[Opening SUPPLIED DATA section]

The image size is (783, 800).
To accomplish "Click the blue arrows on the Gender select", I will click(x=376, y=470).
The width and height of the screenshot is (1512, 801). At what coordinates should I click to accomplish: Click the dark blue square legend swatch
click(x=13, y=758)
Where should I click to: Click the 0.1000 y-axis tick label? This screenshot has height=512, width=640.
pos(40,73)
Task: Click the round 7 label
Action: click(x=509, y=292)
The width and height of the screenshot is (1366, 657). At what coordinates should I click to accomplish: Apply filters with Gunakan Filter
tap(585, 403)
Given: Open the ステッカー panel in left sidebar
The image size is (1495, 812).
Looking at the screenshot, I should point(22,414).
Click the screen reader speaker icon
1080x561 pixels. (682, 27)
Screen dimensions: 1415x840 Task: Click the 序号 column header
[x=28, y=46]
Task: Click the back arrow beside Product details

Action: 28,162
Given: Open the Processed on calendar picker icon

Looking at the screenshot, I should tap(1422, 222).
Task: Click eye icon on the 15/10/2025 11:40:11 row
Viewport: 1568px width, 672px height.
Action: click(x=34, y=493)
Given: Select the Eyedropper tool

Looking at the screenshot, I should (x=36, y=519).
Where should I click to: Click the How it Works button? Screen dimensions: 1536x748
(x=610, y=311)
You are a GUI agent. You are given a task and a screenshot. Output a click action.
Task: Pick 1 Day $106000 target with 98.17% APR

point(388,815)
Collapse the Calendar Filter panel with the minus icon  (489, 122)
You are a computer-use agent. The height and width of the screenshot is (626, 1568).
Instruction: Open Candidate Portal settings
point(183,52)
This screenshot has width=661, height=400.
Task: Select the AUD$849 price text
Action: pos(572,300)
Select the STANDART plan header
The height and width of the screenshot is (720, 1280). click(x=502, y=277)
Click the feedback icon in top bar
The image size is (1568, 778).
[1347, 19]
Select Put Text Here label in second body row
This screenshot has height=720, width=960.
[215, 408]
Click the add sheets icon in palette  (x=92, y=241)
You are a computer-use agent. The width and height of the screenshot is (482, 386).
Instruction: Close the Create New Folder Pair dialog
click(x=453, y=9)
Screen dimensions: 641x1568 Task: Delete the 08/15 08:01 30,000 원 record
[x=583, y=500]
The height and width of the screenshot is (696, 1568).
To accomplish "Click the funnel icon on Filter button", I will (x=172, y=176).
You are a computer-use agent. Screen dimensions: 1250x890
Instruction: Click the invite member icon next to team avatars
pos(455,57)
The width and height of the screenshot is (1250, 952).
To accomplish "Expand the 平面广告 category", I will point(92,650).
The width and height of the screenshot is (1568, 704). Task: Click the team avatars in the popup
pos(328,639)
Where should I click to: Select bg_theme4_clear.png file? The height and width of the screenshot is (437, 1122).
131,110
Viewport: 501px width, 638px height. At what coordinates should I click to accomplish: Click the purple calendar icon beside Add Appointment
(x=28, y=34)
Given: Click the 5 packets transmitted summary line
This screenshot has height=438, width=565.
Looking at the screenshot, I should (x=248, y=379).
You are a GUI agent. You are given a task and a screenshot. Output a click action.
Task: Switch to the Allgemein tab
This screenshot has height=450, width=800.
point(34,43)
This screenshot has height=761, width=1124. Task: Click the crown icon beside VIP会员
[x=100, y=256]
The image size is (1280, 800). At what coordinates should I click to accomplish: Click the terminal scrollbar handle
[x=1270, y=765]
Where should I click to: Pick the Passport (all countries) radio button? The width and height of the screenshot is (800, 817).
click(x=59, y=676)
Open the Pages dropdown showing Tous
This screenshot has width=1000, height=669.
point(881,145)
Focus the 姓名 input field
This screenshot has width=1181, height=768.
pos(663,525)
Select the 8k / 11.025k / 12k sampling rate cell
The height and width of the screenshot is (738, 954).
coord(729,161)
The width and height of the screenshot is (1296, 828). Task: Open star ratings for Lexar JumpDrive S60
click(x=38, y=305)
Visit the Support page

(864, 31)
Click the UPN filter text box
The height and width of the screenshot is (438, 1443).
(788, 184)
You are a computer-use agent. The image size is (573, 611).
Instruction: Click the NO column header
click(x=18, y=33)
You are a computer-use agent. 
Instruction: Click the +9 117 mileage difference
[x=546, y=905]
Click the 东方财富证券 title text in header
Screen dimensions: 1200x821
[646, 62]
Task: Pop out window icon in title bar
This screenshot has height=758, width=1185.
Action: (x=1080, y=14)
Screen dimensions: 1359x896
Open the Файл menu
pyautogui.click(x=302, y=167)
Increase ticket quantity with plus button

[Closing SUPPLIED DATA section]

→ **WHAT IS BEING ASKED**: Copy each line in the entries above where "will" turns up.

→ **SOLUTION**:
To accomplish "Click the blue arrows on the Gender select", I will click(x=376, y=470).
To accomplish "Click the funnel icon on Filter button", I will (x=172, y=176).
To accomplish "Expand the 平面广告 category", I will point(92,650).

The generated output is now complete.